[Location data for words and elements]
- - - - -

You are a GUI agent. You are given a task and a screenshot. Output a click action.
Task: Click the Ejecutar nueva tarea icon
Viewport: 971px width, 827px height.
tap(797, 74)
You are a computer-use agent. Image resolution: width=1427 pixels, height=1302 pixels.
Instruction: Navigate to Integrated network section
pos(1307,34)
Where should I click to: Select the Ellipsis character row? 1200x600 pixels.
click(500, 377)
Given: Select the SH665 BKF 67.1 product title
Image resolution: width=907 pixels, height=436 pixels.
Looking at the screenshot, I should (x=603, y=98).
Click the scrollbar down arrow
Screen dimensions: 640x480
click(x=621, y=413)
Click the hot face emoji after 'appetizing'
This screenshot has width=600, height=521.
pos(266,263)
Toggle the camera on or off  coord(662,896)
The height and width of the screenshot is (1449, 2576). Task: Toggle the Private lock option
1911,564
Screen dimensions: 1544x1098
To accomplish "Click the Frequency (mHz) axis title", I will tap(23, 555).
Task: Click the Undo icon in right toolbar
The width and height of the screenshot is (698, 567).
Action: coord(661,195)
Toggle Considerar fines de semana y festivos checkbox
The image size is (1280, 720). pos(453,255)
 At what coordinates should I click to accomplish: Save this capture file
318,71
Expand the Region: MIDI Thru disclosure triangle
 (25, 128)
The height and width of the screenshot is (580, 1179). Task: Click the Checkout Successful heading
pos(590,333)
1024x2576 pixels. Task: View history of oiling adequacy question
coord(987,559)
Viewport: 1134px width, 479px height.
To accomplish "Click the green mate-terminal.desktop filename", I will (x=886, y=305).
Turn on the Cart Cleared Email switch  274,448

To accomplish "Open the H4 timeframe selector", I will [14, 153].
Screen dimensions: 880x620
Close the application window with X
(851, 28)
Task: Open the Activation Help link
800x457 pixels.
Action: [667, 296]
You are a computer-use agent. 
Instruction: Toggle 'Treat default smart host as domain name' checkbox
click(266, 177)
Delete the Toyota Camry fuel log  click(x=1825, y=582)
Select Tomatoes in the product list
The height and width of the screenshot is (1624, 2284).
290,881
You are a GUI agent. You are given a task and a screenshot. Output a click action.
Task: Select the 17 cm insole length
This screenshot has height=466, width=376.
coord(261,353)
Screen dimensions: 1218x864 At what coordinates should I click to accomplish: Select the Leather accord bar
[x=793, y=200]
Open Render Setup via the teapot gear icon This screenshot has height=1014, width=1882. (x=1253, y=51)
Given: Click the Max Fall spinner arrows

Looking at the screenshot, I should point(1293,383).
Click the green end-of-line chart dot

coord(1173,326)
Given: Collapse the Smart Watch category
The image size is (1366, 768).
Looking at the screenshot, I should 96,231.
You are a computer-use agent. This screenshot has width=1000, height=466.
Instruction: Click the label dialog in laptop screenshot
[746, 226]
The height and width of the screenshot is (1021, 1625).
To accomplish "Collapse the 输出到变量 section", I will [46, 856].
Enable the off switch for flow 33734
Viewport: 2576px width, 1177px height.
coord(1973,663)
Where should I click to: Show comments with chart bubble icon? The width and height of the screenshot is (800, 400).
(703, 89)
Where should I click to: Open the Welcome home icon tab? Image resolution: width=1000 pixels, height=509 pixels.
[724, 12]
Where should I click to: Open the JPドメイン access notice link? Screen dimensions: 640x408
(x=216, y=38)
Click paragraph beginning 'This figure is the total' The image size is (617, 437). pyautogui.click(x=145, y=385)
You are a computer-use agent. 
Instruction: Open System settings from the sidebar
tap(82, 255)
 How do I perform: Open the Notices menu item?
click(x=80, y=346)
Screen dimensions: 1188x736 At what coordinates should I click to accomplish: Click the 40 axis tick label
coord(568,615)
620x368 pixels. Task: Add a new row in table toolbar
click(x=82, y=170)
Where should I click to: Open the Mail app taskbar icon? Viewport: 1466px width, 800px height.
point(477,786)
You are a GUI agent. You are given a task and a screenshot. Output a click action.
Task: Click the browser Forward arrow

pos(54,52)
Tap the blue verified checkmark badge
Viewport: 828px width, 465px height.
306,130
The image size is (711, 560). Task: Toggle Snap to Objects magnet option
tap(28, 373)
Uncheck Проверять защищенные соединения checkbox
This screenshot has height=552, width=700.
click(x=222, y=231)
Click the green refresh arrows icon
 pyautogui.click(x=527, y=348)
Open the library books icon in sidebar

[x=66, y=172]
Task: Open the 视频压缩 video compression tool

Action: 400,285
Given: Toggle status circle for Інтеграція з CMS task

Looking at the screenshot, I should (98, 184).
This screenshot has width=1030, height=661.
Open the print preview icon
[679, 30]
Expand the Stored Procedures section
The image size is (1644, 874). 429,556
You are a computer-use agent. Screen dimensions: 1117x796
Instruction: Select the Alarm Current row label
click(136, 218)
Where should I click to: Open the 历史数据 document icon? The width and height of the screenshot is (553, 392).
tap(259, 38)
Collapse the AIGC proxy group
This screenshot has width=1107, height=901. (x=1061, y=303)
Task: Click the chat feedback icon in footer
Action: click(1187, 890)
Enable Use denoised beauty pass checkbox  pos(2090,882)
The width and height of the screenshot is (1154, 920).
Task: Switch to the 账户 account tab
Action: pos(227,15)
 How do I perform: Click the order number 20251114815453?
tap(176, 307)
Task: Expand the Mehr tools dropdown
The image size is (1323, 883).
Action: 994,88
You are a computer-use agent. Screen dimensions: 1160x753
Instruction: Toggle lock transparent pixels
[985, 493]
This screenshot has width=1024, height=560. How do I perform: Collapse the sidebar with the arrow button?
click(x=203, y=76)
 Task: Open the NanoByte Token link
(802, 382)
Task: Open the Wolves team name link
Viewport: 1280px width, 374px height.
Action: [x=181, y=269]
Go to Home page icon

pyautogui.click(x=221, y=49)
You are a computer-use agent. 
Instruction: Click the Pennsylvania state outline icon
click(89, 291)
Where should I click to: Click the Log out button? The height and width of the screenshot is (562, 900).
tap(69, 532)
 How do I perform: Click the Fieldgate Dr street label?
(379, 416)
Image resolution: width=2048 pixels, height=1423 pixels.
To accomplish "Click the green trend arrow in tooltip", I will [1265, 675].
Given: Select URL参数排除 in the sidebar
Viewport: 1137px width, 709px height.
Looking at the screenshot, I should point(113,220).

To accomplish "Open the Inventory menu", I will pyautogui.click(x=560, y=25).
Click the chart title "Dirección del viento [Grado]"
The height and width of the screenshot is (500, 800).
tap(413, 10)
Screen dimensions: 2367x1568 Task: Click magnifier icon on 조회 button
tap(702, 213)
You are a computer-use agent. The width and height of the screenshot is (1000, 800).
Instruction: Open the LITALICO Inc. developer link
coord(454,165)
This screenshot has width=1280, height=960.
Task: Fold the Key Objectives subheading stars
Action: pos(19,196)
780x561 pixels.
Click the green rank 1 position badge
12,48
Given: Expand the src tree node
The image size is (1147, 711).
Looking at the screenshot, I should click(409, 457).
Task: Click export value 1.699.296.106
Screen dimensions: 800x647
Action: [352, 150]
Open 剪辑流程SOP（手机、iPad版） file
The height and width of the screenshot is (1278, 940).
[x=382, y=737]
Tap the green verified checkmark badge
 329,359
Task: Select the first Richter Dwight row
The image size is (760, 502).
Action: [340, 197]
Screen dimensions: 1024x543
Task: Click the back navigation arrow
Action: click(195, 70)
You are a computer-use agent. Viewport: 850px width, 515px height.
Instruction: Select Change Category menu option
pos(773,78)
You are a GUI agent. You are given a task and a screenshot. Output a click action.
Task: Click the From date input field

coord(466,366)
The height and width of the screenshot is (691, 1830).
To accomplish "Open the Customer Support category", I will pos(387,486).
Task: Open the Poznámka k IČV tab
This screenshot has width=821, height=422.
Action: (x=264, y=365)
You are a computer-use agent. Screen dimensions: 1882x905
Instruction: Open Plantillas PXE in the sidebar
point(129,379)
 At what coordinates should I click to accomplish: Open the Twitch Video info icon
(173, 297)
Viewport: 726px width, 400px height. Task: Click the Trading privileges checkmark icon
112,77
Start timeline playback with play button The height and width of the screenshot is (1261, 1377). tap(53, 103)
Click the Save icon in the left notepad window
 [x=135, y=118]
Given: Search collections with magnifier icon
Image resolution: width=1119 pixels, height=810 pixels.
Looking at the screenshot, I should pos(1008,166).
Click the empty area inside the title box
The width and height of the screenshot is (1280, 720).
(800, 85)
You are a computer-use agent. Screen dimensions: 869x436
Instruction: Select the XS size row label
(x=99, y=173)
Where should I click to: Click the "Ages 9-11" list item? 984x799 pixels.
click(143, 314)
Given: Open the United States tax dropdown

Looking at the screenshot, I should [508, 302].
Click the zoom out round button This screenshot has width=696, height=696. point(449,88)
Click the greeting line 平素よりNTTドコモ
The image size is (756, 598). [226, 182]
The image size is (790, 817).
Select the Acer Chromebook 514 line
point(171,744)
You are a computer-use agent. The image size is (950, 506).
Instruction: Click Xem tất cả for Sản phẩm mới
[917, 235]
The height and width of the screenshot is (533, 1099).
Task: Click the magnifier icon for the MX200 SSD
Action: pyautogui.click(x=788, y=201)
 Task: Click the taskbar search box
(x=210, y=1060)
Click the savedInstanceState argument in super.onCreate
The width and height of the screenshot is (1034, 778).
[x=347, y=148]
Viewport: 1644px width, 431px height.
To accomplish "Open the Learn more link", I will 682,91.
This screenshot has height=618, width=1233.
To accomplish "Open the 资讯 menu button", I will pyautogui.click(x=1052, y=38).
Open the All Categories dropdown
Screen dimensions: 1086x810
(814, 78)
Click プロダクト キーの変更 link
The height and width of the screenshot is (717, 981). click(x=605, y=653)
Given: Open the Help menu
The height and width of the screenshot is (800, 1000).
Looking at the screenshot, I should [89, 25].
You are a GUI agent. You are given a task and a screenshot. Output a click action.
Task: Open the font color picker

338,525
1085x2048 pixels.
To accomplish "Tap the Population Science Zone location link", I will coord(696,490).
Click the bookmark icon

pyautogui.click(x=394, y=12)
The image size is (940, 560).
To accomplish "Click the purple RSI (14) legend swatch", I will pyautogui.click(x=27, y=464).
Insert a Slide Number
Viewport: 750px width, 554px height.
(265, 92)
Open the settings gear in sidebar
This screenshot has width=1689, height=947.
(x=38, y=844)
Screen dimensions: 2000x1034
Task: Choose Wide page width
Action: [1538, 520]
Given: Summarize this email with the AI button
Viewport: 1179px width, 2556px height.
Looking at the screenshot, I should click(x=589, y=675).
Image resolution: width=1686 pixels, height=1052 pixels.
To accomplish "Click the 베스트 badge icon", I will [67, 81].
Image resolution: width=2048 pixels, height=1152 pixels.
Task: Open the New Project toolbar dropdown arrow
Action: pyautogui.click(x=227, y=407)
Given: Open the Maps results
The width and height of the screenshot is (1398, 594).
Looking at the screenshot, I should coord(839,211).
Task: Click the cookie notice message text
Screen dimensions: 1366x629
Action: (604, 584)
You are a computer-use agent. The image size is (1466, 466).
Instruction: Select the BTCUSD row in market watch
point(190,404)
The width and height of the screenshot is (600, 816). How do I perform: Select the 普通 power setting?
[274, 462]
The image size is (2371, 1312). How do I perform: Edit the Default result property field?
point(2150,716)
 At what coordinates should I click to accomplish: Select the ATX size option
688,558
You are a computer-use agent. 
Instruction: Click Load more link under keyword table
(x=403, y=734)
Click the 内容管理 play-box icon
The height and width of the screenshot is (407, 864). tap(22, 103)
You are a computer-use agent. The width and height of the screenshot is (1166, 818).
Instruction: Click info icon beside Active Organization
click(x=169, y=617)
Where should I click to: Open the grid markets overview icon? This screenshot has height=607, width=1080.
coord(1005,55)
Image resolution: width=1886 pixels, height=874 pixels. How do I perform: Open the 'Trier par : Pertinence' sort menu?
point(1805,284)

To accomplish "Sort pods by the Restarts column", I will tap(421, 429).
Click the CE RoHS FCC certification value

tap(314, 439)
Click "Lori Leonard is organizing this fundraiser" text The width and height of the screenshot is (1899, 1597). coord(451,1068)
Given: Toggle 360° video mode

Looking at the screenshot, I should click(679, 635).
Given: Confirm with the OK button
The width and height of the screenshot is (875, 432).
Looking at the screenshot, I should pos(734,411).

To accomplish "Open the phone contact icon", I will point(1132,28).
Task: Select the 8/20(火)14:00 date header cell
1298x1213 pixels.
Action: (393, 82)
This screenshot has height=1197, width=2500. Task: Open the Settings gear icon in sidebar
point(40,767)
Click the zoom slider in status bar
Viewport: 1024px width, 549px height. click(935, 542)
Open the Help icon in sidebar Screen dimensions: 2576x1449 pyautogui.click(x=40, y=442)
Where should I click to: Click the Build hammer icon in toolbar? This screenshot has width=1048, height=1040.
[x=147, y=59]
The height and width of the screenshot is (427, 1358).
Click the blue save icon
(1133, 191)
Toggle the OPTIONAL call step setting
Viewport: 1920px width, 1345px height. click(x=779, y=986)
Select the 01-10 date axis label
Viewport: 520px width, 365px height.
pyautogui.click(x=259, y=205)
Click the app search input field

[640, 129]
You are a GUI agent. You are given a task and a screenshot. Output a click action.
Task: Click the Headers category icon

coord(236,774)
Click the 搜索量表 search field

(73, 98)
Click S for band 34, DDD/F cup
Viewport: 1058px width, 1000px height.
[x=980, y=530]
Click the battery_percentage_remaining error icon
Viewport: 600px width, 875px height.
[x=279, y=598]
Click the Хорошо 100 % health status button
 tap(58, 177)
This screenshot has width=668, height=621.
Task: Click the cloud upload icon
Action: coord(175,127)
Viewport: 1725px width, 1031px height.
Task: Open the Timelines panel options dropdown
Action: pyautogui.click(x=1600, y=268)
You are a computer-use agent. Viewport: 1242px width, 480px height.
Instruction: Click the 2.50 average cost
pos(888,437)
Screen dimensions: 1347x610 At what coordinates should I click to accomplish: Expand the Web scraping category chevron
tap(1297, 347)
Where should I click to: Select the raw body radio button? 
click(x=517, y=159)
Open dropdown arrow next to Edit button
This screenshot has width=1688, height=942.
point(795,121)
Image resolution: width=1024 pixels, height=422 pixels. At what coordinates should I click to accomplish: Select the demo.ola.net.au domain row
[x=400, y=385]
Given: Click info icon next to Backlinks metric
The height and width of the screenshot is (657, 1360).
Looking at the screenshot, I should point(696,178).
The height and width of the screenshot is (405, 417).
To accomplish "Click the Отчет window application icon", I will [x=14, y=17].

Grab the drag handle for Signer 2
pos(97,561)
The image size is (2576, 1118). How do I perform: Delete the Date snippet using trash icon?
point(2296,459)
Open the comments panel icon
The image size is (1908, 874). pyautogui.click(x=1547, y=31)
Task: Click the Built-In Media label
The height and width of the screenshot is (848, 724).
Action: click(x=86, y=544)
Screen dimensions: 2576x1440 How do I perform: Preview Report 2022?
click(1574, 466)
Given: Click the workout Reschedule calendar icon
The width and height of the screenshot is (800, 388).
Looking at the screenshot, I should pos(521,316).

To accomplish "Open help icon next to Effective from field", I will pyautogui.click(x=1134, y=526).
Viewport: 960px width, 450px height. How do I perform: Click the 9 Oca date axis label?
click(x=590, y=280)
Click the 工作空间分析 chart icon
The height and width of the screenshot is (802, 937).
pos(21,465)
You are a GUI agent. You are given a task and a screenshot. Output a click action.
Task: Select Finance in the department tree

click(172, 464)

- - - - -

■ **The request**
Lay out everything from the first of the lines above down to the line containing "pos(1307,34)", both included, as a JSON list of strings with one string per line and blank lines omitted.

■ **Expected answer**
[
  "You are a GUI agent. You are given a task and a screenshot. Output a click action.",
  "Task: Click the Ejecutar nueva tarea icon",
  "Viewport: 971px width, 827px height.",
  "tap(797, 74)",
  "You are a computer-use agent. Image resolution: width=1427 pixels, height=1302 pixels.",
  "Instruction: Navigate to Integrated network section",
  "pos(1307,34)"
]